Brasil superó el martes un nuevo récord diario de fallecimientos por Covid-19: 3.251 en 24 horas. Ya suman casi 300.000, mientras los contagios treparon por encima de los 12.130.000, casi 85.000 más que el lunes.
Hay cadáveres en los pasillos de hospitales públicos, por falta de espacio en las morgues, mientras faltan camas para atender a la avalancha de nuevos enfermos, sobre todo en las unidades de terapia intensiva, y ya se está notando en al menos seis de los 27 estados del país desabastecimiento en oxígeno y medicamentos.
El virus está absolutamente fuera de control y Brasil se ha convertido en un “emporio de nuevas variantes” que están circulando ya en países vecinos, especialmente la cepa llamada P 1, más contagiosa –esto es seguro– y tal vez más letal –todavía no está probado– que las anteriores.
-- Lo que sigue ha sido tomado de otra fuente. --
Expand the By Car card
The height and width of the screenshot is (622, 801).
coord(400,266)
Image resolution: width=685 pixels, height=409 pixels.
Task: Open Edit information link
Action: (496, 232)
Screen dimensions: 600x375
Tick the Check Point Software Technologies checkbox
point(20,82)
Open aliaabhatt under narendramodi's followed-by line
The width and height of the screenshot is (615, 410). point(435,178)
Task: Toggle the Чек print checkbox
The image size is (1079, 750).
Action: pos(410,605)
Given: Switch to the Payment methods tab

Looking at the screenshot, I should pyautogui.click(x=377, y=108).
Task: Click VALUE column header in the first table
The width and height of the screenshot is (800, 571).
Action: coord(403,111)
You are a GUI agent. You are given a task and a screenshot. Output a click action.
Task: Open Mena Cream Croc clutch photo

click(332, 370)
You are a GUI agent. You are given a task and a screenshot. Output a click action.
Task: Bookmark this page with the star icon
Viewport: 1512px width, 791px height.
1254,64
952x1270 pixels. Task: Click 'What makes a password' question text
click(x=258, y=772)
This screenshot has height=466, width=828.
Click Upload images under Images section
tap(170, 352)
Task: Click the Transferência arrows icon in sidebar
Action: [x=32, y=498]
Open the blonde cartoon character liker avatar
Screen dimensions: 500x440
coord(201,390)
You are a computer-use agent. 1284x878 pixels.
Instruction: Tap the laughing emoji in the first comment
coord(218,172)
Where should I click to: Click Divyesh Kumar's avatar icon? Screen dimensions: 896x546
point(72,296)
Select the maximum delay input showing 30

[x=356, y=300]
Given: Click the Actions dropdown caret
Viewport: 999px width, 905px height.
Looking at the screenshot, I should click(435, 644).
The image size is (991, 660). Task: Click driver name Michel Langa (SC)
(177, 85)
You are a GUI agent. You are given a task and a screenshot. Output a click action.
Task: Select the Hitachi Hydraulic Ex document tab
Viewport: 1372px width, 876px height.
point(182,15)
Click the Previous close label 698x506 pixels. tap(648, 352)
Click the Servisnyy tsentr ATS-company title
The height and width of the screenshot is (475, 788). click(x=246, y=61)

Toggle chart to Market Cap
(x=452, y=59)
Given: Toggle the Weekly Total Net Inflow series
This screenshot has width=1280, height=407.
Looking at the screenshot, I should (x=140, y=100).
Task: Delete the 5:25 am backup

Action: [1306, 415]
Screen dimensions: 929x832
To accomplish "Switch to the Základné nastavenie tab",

Ante esto, la política del gobierno sigue siendo la misma: no hacer nada. Es más, el presidente atacó nuevamente a las autoridades de los estados y los municipios que tomaron medidas para frenar la circulación social del coronavirus y las denunció ante el Supremo Tribunal Federal por atribuirse funciones que no les corresponderían.
Perdió una vez más, como le está ocurriendo últimamente demasiado seguido en los tribunales: la Corte dijo que los estados y los municipios sí pueden decidir restricciones en sus territorios ante una emergencia sanitaria.
Pero el hombre tiene reservas, y aunque lo contradiga la justicia y su discurso del martes por la noche haya sido repudiado por caceroleadas en todas las grandes ciudades del país, el mayor rechazo popular que ha recibido desde que llegó a la presidencia, seguirá adelante con lo suyo, procurando “preservar la economía” –es decir a los dueños del país– antes que salvar vidas.
“Todos nos morimos de algo”, “vamos a no llorar como mariquitas”, dijo semanas atrás.